* _Requirements_: Rewrite the items below as a numbered list with blank lines dropped, starting at the line that contains "The image size is (1222, 960)." and ending after the line that contains "736x508 pixels.".

┌─ Available records

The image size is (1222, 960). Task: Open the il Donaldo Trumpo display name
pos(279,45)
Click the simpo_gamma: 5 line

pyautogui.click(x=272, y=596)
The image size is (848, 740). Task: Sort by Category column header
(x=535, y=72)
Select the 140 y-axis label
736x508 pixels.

└─
┌─ Available records

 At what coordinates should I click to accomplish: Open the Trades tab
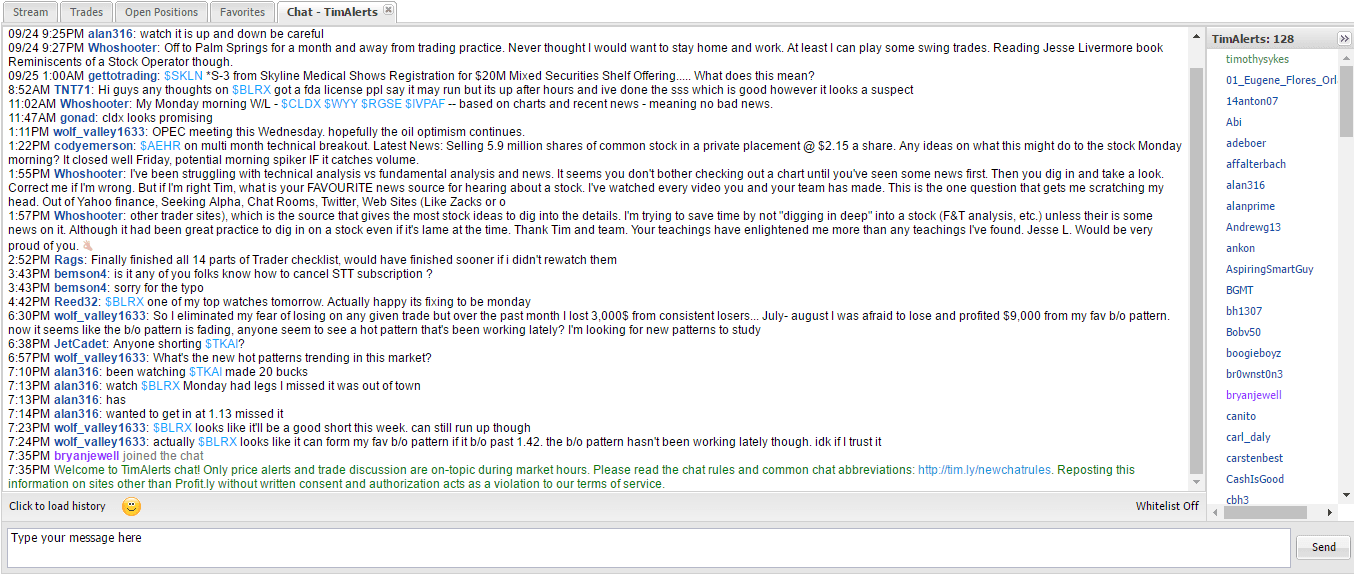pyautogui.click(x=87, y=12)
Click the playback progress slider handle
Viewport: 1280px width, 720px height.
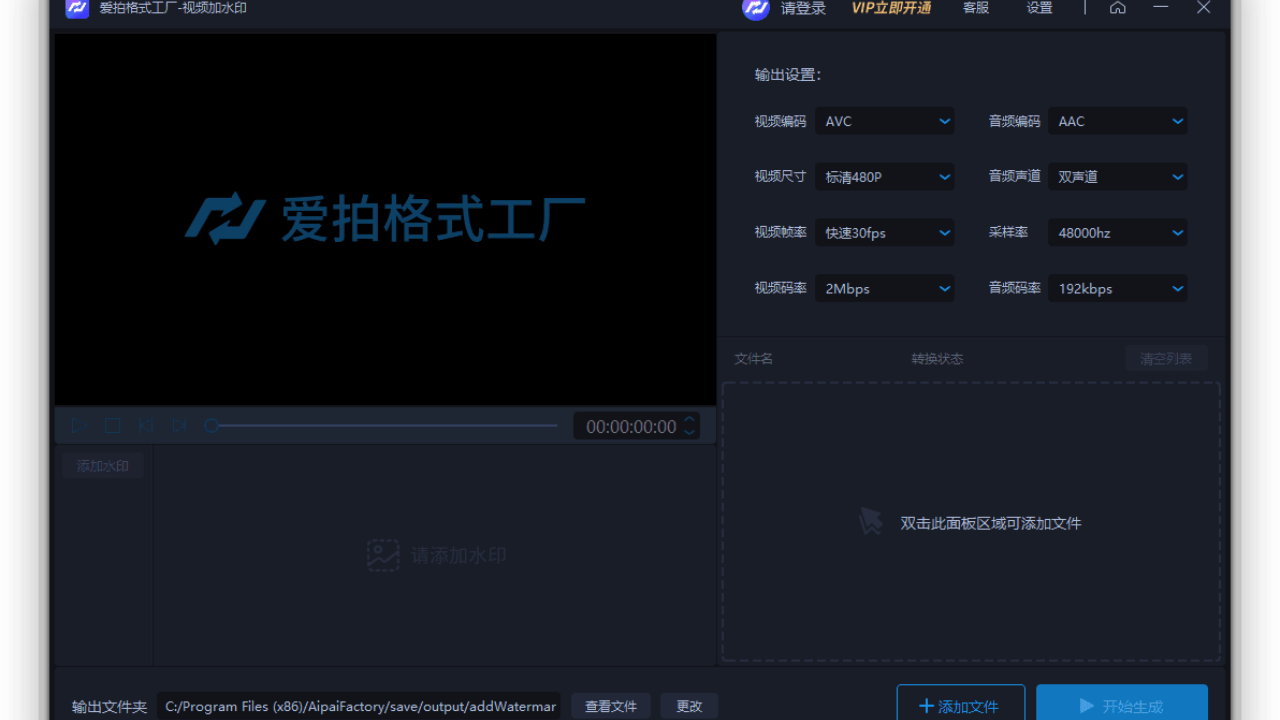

└─
┌─ Available records

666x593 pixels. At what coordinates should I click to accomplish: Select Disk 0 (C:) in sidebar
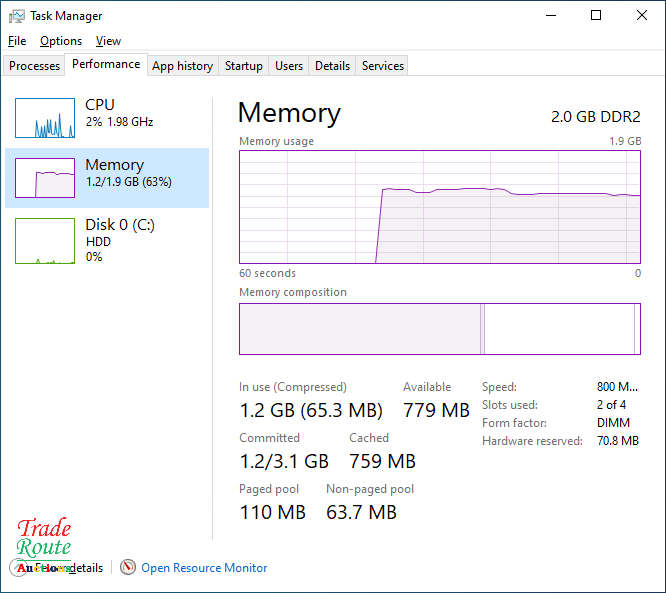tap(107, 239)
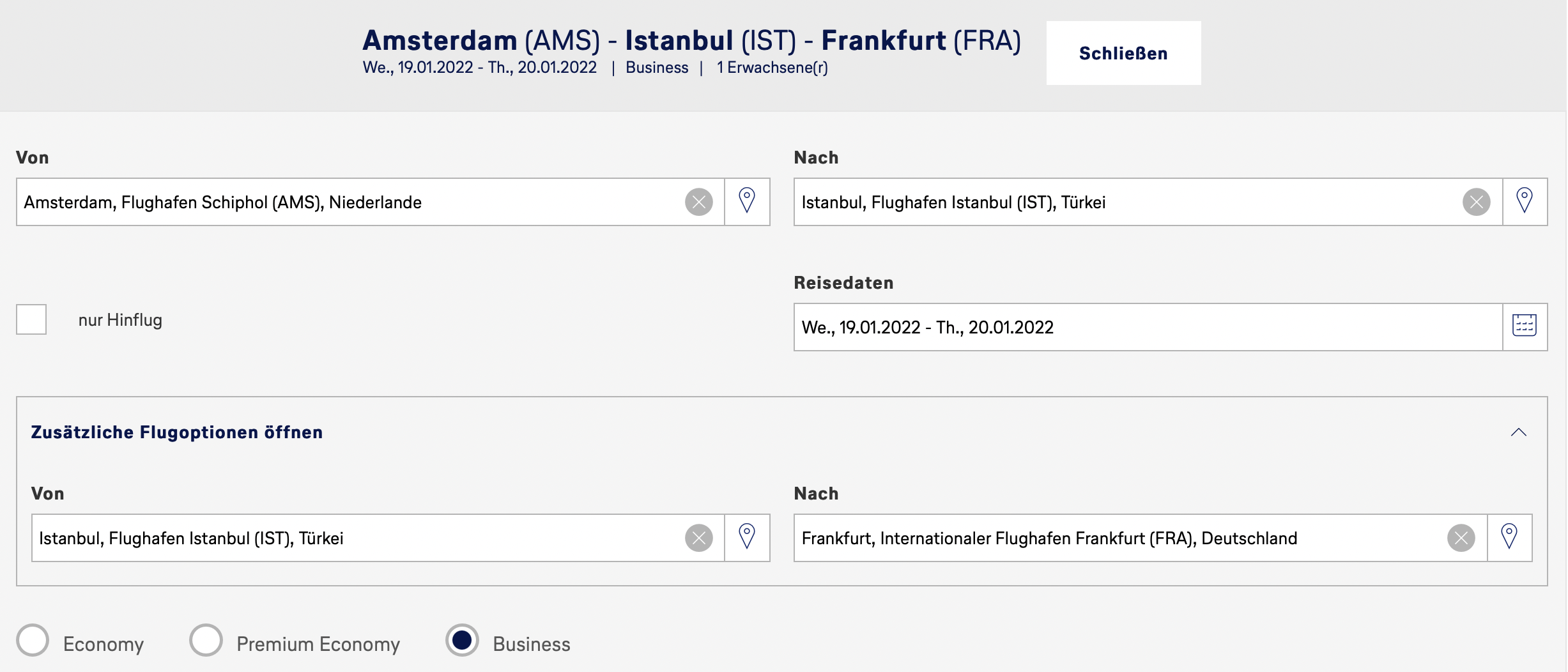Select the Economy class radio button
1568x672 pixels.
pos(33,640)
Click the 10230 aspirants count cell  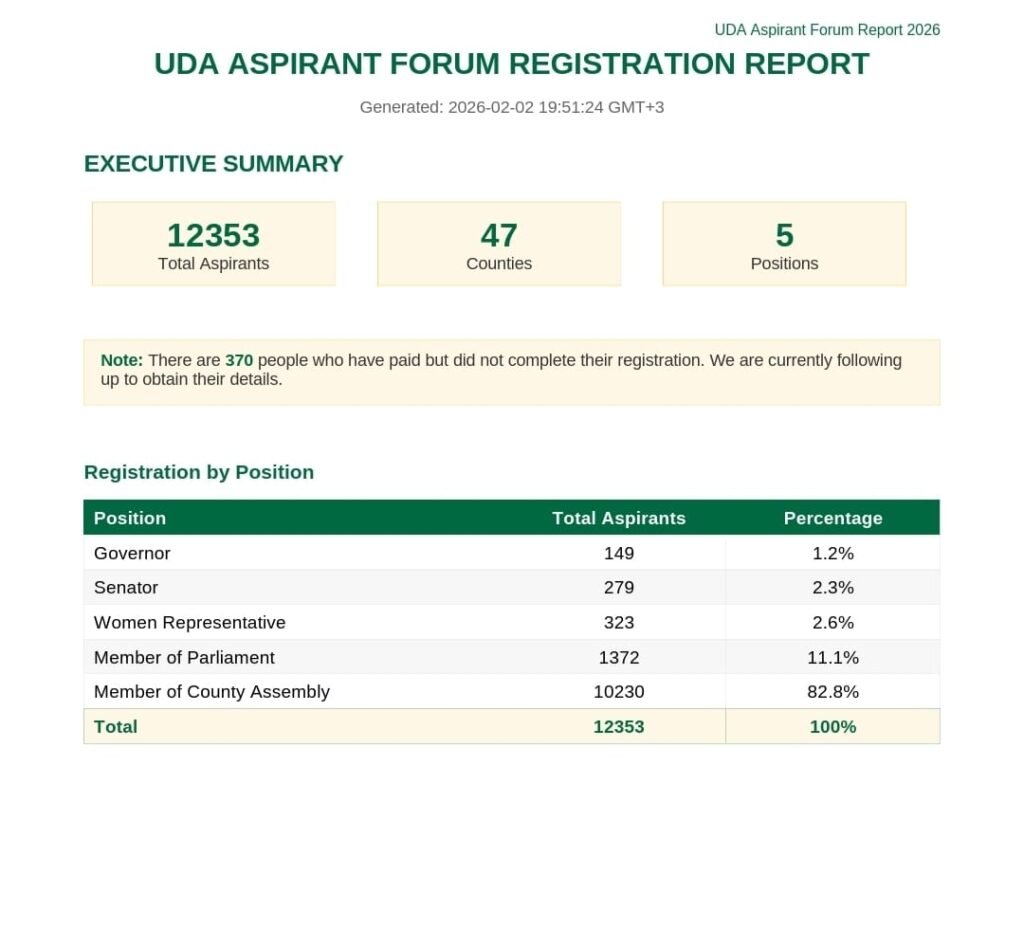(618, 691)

└─

* _Written answer_:
1. The image size is (1222, 960). Task: Open the il Donaldo Trumpo display name
2. pos(279,45)
3. Click the simpo_gamma: 5 line
4. pyautogui.click(x=272, y=596)
5. The image size is (848, 740). Task: Sort by Category column header
6. (x=535, y=72)
7. Select the 140 y-axis label
8. 736x508 pixels.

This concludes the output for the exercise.